■ Work to complete: Report all lines of the records that contain "will".

[Opening Input section]

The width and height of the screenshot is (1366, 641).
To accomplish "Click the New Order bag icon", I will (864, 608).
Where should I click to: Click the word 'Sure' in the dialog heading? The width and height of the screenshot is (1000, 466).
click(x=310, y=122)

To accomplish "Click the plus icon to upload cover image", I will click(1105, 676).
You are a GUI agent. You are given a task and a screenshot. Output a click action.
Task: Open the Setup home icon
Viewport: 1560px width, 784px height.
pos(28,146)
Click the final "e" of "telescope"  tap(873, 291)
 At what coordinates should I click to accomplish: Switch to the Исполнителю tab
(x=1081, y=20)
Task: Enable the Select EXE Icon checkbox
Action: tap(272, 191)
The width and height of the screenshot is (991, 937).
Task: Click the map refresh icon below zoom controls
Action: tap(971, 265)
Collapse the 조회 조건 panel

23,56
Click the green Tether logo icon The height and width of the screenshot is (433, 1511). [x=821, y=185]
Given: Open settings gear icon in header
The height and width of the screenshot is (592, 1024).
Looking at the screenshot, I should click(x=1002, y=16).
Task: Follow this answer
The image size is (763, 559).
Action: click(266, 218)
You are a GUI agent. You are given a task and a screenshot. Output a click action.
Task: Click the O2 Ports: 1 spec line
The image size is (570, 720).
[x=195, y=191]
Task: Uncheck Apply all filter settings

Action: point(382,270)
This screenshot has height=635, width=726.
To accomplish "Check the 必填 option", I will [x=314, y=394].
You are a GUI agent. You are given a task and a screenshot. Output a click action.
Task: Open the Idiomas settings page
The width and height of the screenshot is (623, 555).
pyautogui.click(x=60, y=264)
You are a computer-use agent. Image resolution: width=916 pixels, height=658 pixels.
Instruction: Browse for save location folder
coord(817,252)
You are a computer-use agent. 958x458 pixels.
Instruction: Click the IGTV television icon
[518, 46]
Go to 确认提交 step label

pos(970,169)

[Closing Input section]

■ Written solution:
To accomplish "Click the New Order bag icon", I will (864, 608).
To accomplish "Click the plus icon to upload cover image", I will click(1105, 676).
To accomplish "Check the 必填 option", I will [x=314, y=394].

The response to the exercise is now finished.